◆ To do ◆
Return, from the listing below, every line that includes "will".

[[ The data, beginning ]]

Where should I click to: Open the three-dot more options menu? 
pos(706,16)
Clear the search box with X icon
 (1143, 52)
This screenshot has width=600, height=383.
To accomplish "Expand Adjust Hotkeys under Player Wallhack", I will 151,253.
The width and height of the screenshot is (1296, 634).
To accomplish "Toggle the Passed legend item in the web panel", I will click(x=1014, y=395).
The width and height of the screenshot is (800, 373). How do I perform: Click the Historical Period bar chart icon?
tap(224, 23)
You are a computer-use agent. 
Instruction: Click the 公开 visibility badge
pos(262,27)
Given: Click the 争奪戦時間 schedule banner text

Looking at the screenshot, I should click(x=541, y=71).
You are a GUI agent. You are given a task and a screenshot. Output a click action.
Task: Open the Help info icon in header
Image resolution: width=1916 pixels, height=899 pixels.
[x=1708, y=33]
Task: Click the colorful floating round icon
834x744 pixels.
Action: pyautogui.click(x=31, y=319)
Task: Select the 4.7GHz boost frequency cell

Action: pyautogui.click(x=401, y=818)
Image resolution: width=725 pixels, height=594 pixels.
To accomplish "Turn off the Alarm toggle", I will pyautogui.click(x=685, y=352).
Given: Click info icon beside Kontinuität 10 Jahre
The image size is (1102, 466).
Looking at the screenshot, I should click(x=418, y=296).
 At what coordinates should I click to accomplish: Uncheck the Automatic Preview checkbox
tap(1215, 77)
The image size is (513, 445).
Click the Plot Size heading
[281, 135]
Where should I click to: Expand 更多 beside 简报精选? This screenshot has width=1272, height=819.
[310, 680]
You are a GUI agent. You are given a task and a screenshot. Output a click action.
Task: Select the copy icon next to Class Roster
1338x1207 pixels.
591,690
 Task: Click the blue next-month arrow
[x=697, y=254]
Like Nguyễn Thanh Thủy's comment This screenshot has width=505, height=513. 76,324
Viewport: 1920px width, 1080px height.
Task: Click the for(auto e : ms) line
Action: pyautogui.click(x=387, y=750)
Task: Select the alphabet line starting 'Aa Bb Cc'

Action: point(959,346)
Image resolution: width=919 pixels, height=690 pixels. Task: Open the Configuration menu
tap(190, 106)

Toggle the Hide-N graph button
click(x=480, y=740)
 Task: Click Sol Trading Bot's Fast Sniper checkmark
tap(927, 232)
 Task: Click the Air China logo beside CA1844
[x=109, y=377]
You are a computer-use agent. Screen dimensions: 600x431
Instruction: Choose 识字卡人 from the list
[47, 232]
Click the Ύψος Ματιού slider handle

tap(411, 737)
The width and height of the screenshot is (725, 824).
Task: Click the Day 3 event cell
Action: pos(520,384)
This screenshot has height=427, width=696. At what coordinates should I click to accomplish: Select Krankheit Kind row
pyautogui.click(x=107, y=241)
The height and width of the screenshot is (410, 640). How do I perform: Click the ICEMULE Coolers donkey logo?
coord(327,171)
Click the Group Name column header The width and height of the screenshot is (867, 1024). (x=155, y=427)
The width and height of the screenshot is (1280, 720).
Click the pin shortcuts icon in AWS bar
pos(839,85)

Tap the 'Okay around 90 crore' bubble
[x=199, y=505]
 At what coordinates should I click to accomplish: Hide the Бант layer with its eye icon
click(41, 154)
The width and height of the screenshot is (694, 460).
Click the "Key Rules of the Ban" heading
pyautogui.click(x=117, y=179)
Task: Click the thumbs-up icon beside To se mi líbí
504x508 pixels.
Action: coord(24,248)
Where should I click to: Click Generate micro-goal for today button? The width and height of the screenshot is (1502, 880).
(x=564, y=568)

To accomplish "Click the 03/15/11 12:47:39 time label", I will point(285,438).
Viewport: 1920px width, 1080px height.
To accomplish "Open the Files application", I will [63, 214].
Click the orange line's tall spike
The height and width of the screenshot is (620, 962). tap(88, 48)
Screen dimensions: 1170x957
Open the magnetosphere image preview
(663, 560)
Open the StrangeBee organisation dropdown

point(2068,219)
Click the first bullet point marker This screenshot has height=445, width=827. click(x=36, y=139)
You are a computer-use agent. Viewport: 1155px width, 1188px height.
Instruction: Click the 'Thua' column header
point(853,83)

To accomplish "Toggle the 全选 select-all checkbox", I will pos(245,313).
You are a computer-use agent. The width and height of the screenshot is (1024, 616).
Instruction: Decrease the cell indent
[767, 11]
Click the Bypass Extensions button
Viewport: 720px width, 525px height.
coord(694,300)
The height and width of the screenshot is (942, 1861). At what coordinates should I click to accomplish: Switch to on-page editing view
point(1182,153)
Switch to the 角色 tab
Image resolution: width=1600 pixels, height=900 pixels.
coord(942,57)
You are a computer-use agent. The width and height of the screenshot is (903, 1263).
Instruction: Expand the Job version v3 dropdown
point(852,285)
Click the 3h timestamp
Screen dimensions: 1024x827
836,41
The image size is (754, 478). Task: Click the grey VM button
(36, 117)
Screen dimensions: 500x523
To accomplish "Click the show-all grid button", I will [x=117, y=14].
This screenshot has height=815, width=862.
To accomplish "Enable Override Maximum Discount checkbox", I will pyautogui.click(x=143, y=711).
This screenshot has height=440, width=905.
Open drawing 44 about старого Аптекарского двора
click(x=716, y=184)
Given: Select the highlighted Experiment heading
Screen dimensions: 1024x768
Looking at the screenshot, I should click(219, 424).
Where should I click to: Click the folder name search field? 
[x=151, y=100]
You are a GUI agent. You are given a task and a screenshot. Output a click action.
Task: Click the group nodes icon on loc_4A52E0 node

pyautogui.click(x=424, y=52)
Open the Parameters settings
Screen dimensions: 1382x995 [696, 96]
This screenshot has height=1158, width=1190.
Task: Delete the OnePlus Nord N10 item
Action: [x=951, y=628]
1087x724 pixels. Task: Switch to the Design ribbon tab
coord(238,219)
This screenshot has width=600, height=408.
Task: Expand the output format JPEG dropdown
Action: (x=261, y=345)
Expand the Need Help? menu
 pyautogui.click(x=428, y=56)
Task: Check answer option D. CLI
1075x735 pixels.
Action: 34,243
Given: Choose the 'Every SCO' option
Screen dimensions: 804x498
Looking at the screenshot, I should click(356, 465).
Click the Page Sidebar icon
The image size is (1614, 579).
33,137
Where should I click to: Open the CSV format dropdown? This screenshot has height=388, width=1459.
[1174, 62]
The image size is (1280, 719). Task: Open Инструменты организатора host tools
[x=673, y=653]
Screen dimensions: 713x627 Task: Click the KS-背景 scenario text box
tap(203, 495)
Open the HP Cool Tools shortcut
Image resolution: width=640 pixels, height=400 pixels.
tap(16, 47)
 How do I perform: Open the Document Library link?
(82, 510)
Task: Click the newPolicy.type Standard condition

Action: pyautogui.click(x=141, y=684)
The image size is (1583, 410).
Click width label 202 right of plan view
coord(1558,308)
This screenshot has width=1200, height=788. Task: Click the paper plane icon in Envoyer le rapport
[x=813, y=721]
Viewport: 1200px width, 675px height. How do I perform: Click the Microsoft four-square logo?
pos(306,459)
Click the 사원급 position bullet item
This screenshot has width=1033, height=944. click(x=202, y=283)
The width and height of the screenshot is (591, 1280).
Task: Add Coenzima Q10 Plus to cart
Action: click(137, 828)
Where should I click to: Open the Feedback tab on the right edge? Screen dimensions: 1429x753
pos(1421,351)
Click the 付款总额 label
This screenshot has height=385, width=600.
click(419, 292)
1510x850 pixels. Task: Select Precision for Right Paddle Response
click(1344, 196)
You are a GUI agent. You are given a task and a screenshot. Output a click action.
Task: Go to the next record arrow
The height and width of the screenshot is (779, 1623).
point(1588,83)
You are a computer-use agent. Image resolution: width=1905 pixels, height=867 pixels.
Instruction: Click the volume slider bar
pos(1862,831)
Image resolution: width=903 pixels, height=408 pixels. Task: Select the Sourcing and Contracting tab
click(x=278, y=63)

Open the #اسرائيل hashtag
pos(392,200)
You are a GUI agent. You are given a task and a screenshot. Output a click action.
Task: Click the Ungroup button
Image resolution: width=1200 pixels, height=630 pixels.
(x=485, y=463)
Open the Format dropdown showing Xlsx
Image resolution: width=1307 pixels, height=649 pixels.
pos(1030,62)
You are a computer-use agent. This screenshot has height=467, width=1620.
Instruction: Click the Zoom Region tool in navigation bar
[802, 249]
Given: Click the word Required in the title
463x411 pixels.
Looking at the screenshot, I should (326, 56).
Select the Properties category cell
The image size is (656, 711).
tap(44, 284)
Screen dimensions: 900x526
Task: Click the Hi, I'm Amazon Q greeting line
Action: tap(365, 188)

[[ The data, end ]]

◆ Output of the task ◆
To accomplish "Expand Adjust Hotkeys under Player Wallhack", I will 151,253.
To accomplish "Toggle the Passed legend item in the web panel", I will click(x=1014, y=395).
To accomplish "Turn off the Alarm toggle", I will pyautogui.click(x=685, y=352).
To accomplish "Click the 03/15/11 12:47:39 time label", I will point(285,438).
To accomplish "Open the Files application", I will [63, 214].
To accomplish "Toggle the 全选 select-all checkbox", I will pos(245,313).
To accomplish "Click the show-all grid button", I will [x=117, y=14].
To accomplish "Enable Override Maximum Discount checkbox", I will pyautogui.click(x=143, y=711).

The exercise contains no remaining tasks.